Objectif de la tâche
Réécrivez sous forme de liste numérotée, en omettant les lignes vides, la partie des enregistrements qui s'ouvre sur la ligne contenant « Go to Settings By Color tab » et se poursuit jusqu'à la fin des enregistrements, ces deux limites comprises.

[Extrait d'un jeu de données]

※

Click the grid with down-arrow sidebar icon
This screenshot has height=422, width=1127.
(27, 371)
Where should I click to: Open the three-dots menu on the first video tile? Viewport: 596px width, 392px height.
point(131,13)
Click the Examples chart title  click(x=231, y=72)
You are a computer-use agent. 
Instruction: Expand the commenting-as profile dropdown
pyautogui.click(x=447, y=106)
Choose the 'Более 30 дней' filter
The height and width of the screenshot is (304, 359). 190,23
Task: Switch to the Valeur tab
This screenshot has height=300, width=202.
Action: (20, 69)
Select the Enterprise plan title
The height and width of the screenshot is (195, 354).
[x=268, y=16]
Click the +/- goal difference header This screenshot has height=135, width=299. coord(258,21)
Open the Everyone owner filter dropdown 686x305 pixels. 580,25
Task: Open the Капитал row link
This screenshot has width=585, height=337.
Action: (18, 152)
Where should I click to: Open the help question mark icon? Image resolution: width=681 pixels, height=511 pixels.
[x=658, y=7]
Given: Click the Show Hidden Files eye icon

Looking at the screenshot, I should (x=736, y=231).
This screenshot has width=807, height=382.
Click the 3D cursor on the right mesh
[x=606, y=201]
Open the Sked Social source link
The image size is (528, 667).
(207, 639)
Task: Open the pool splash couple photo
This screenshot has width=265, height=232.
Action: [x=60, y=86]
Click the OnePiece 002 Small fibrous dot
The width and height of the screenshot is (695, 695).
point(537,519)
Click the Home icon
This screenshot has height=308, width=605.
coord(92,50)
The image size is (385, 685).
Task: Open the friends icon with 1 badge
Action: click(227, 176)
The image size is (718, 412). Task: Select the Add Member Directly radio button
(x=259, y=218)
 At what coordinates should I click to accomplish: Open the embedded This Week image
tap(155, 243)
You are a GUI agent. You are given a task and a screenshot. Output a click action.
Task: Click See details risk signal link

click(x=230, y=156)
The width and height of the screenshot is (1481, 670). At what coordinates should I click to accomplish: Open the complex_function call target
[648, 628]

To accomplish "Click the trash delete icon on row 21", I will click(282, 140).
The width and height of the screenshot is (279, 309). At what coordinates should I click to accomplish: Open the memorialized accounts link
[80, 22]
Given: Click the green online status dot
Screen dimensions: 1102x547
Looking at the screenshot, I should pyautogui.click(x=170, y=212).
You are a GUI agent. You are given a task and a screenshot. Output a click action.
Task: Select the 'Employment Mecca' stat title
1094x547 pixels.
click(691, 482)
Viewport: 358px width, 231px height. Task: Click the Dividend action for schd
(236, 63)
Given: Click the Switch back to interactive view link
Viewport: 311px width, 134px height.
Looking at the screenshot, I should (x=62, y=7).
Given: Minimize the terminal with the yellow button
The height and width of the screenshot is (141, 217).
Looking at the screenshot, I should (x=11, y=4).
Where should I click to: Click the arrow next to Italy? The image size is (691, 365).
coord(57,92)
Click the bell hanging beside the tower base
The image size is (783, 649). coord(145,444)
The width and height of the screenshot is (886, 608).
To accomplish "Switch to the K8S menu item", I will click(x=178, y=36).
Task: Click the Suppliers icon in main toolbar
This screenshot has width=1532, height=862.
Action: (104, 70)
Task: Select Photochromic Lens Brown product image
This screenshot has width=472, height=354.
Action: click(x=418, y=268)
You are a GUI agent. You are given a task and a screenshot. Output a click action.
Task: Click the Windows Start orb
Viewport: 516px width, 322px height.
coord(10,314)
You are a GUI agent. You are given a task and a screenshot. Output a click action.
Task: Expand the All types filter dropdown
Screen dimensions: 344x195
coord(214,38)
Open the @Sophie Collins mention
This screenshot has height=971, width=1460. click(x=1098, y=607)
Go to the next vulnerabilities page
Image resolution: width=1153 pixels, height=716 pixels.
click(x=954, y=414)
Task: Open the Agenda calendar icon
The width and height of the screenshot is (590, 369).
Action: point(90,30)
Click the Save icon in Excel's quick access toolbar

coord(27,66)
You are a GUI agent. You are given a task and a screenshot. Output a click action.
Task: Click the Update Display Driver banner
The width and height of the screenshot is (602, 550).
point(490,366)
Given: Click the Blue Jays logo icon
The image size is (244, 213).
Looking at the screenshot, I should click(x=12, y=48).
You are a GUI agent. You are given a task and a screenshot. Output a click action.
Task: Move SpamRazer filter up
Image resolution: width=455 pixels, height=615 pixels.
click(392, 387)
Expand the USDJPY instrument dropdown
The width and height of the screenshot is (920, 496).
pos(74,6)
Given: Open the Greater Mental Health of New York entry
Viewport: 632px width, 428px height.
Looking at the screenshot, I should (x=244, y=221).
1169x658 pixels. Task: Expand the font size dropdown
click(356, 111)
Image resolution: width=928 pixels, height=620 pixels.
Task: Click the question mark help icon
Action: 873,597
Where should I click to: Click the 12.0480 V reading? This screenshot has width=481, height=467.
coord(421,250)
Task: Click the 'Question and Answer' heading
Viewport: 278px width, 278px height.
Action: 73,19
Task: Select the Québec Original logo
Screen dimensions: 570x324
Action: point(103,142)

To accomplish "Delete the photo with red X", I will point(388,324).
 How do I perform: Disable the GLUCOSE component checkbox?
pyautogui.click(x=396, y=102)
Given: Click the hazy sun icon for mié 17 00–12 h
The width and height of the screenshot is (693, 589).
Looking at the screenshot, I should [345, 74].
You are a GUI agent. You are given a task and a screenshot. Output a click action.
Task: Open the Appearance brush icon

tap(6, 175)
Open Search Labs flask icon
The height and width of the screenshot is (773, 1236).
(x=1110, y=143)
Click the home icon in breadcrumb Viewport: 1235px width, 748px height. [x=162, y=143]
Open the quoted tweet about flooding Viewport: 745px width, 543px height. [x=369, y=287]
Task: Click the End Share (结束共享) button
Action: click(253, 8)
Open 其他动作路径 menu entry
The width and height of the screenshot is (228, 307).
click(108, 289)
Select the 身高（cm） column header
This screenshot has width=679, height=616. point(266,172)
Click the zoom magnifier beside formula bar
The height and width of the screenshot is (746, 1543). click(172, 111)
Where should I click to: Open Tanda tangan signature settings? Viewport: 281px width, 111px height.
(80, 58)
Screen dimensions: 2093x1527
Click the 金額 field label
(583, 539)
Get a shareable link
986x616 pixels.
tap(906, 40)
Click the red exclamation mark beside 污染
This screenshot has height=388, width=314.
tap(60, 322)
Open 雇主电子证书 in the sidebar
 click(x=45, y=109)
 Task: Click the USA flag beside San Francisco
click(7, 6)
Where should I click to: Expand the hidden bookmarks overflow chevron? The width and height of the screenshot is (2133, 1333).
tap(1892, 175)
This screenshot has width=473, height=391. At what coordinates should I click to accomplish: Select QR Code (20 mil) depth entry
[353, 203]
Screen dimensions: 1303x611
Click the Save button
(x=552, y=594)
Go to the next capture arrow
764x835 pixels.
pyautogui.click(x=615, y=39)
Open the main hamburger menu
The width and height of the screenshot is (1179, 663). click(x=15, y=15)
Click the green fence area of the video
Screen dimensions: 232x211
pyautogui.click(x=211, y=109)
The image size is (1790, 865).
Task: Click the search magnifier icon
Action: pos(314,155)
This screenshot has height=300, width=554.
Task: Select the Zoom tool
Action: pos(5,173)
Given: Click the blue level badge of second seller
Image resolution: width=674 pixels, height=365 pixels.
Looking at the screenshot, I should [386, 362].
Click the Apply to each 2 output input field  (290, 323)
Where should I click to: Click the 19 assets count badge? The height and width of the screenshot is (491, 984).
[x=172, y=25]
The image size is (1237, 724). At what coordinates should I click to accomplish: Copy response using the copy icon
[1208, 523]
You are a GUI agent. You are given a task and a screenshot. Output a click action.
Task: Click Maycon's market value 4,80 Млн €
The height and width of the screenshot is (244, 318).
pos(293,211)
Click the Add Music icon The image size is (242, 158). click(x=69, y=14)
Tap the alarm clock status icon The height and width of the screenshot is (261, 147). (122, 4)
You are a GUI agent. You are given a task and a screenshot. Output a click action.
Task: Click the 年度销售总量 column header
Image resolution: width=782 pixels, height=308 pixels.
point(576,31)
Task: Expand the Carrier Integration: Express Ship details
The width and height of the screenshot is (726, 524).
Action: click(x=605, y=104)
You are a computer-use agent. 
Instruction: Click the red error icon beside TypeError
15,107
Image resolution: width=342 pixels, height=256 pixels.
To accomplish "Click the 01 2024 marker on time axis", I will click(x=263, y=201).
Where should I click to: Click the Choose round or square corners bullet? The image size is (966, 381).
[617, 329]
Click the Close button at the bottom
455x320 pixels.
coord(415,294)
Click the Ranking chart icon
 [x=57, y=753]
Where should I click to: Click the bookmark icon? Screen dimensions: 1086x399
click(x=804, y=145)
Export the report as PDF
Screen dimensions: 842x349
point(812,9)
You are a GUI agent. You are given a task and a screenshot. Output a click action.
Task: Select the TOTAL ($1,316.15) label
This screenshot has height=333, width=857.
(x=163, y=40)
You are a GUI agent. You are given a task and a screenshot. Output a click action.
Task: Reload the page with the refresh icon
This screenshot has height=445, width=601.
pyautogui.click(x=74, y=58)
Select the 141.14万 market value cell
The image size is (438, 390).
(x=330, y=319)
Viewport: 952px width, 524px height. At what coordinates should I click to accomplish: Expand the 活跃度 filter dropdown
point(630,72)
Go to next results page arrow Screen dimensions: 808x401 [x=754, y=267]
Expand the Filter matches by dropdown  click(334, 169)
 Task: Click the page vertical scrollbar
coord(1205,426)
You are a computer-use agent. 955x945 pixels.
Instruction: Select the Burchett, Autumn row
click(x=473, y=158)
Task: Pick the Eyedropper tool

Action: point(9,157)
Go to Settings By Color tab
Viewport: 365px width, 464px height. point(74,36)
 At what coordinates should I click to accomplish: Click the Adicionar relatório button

※

Résultat de la tâche
1. Go to Settings By Color tab
2. Viewport: 365px width, 464px height. point(74,36)
3.  At what coordinates should I click to accomplish: Click the Adicionar relatório button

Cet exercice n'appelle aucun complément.